Detailed visualization of graph convolution and message passing theory

Reprinted from: Deephub Imba

In this article, we will study how to build a graph convolutional neural network based on a message passing mechanism and create a model to classify molecules with embedded visualizations.

Suppose there is now a need to design drugs to treat certain diseases. There is a dataset of drugs that successfully treat a disease and drugs that don't work, and now we need to design a new drug and want to know if it can treat the disease. If a meaningful representation of a drug can be created, a classifier can be trained to predict whether it will be useful for disease treatment. Our drugs are molecular formulas, which can be represented graphically. The nodes of this graph are atoms. Atoms can also be described by eigenvectors x (which can consist of atomic properties such as mass, number of electrons, or others). To classify molecules, we want to use knowledge about their spatial structure and atomic characteristics to obtain some meaningful representations.

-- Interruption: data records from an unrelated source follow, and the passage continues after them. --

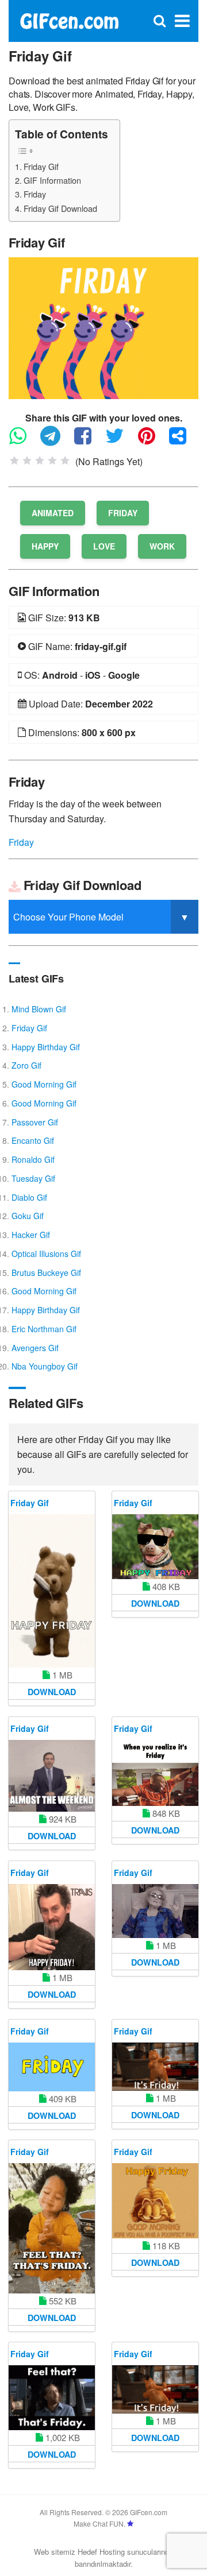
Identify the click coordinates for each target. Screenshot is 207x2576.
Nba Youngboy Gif (45, 1366)
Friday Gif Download (60, 208)
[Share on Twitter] (120, 440)
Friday (35, 194)
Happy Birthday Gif (46, 1047)
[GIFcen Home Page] (69, 19)
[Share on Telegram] (56, 440)
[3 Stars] (39, 460)
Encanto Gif (33, 1140)
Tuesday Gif (33, 1178)
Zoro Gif (26, 1065)
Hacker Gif (31, 1234)
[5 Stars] (65, 460)
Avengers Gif (35, 1347)
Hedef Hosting (101, 2551)
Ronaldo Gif (33, 1159)
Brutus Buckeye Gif (46, 1272)
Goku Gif (28, 1215)
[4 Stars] (52, 460)
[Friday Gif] (103, 327)
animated (53, 513)
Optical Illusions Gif (46, 1253)
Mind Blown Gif (39, 1009)
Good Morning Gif (44, 1084)
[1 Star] (14, 460)
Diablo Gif (29, 1197)
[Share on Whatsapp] (23, 440)
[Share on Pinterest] (152, 440)
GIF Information (52, 180)
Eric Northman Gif (44, 1329)
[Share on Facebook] (88, 440)
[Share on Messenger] (183, 440)
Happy (45, 546)
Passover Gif (35, 1122)
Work (162, 546)
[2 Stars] (27, 460)
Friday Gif (41, 166)
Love (104, 546)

An example of a molecule represented graphically. Atoms have their eigenvectors X. The indices in the feature vector represent the node indices.

The most straightforward way is to aggregate the feature vectors, e.g. simply take their average:

This is a valid solution, but it ignores important molecular spatial structures.

graph convolution

We can come up with another idea: represent the molecular graph with an adjacency matrix and "extend" its depth with eigenvectors. We get a fake image [8, 8, N], where N is the dimension of the node feature vector x. It is now possible to use regular convolutional neural networks and extract molecular embeddings.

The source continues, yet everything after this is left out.